Excerpt provided START

We selected INFA44TIW as the comparator for our analyses of confidence in the evidence, instead of placebo like Tramacere et al. [8]. Due to the effects of imprecision, selecting a high-efficacy comparator, such as NAT300Q4W, would downgrade the quality of evidence for each comparison, whereas selecting a low-efficacy comparator, such as IFNA30QW or placebo, would excessively upgrade the quality of evidence. High-efficacy comparators present the highest quality of evidence for efficacy, whereas intermediate- and low-efficacy comparators present moderate and low quality. Evidence obtained for safety was mainly high quality. None of the comparisons were downgraded due to heterogeneity, publication bias or intransitivity; however, the low heterogeneity may have been caused by the small number of studies in each pairwise meta-analysis. Our sensitivity analyses demonstrated no problems associated with transitivity.

As a result of our analyses, especially of efficacy evaluation, we suggest a three-category classification for RRMS instead of the two categories recommend by ABN [7]. We identified three efficacy clusters: high efficacy (i.e. ALE12, NAT300Q4W and OCRE600Q6M), intermediate efficacy (i.e. CLA3.5, FING0.5QD and BG240BID) and low efficacy (i.e. PIFN125Q2W, GA40TIW, IFNA44TIW, GA20QD, TERI14QD and IFNB250EOD). This reclassification would have an impact on selecting first-line therapies for patients with more aggressive conditions (highly active or rapidly evolving severe); although there is not sufficient evidence, it seems that high- and intermediate-efficacy therapies could be the first-line choice for patients with more aggressive conditions, which makes a difference, especially for FING0.5QD and BG240BID, currently in category 1 in the ABN guidelines [7], but also for CLA3.5, not included in the guideline. Although ABN guidelines draw no difference between interferons and teriflunomide, our network identified TERI7QD and IFNA30QW as the worst options for ARR, which probably justifies removing them from the guideline. Considering its efficacy profile, DAC150Q4W could be proposed as intermediate efficacy; however, recently the manufacturer announced voluntary worldwide withdrawal of marketing authorisations for Zinbryta® for RRMS due to identification of cases of inflammatory encephalitis and meningoencephalitis [38].

Excerpt provided END
Provided data START

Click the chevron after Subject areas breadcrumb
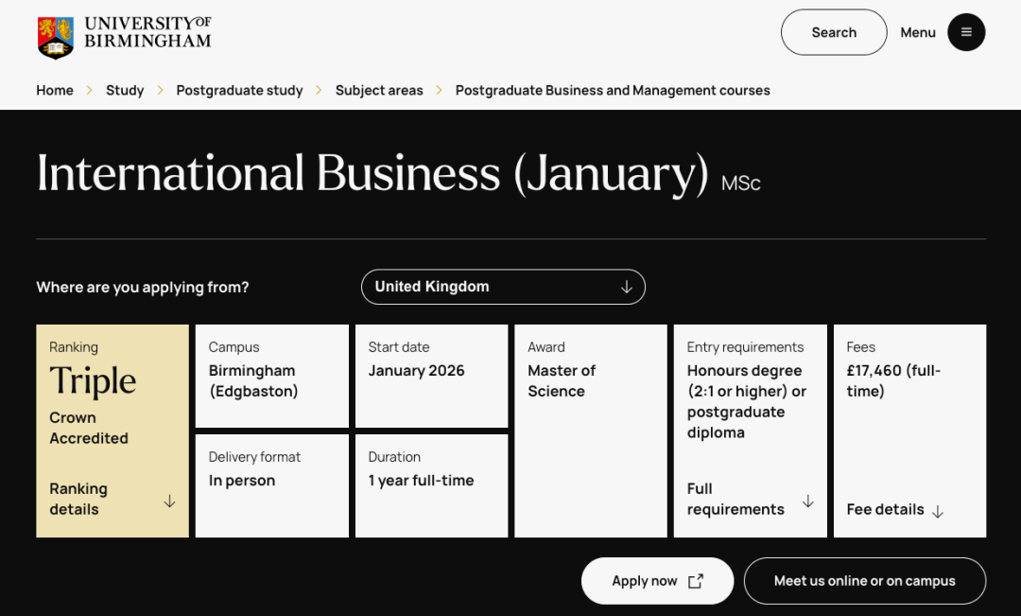 tap(439, 90)
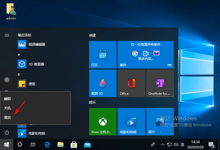Open the OneNote tile
Image resolution: width=220 pixels, height=150 pixels.
pos(160,83)
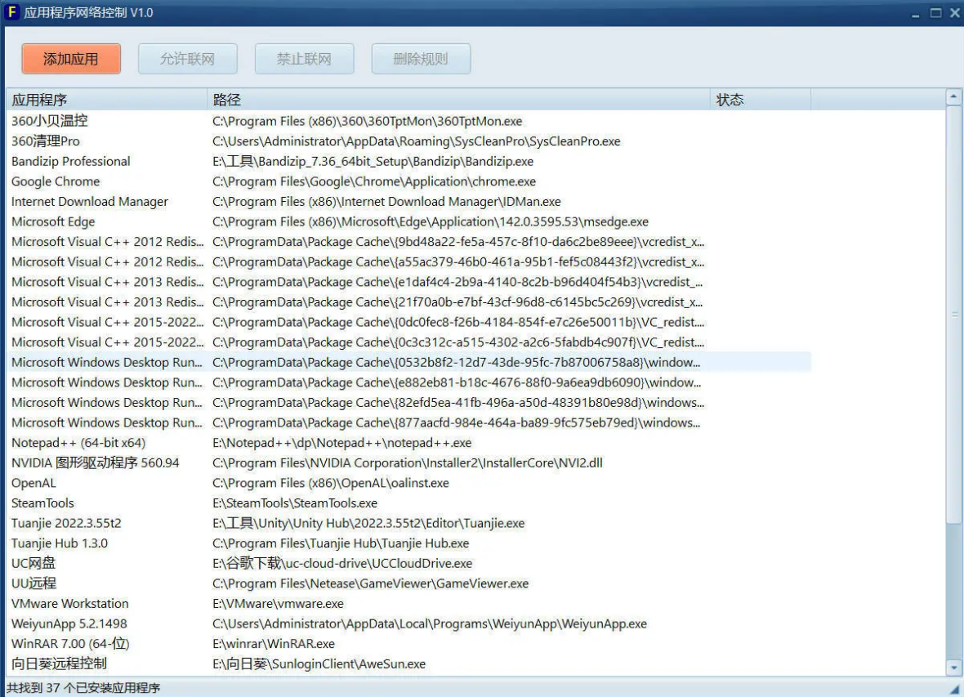Sort by the 路径 column header

point(457,100)
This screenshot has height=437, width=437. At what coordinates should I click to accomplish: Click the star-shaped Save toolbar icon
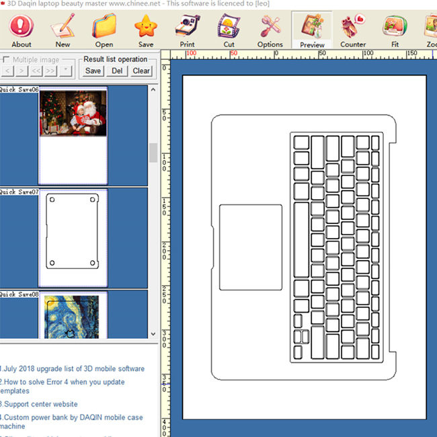pyautogui.click(x=145, y=30)
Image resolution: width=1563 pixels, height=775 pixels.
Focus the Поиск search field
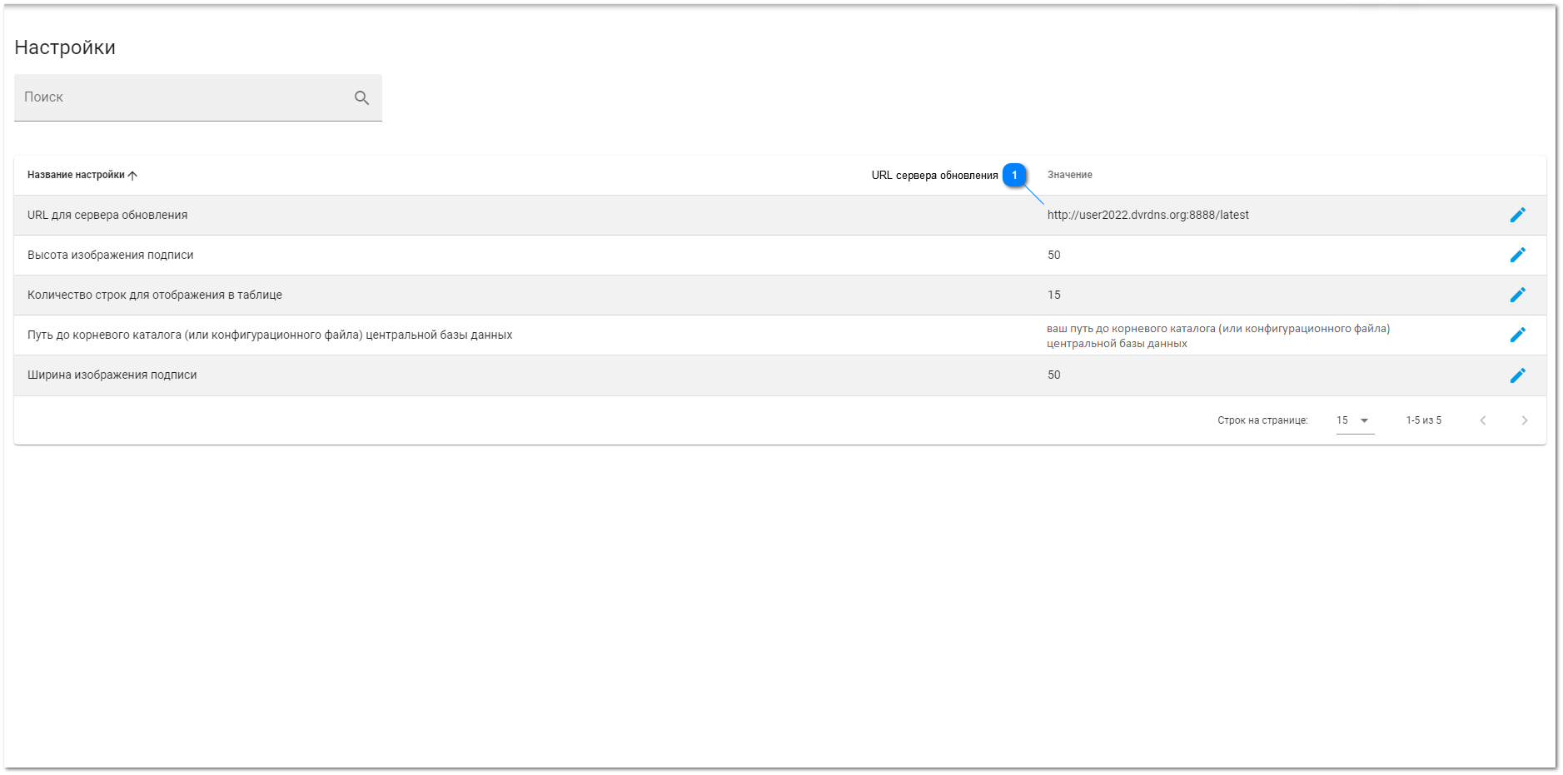(x=183, y=97)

Provided data END

- Questions
1) Translate the following sentence from the passage on RRMS therapy comparisons into Spanish: "Evidence obtained for safety was mainly high quality."
2) Carry the passage on RRMS therapy comparisons forward, picking up after its final sentence.
The data plays no part in what is requested here.

- Answer section
1) La evidencia obtenida sobre la seguridad fue principalmente de alta calidad.

2)
As in any systematic search, there is a chance that studies were missed. However, the grey literature and manual searches found no additional studies, reinforcing the quality of our search. Although we applied strict selection criteria for the type of MS, we found poor reporting of raw data in subgroup analyses of primary studies, which precludes us from performing subgroup meta-analyses (e.g. age, EDSS, disease duration, disease activity). The rapid evolution of the diagnostic criteria may produce differences in efficacy assessment, and we could not make sensitivity analyses, because most DMTs were evaluated by a single criteria. Moreover, analyses for DAE may not represent accurate safety concerns as seen in real-world settings.

5 Conclusion

High-quality evidence shows that alemtuzumab, natalizumab and ocrelizumab present the highest efficacy among DMTs, and other meta-analyses are required to evaluate the frequency of adverse events to better understand the safety profile of these therapies. Based on efficacy profile, guidelines should considerer a three-category classification (i.e. high, intermediate and low efficacy). Specific studies should be conducted for a more precise selection of therapies for more aggressive RRMS conditions.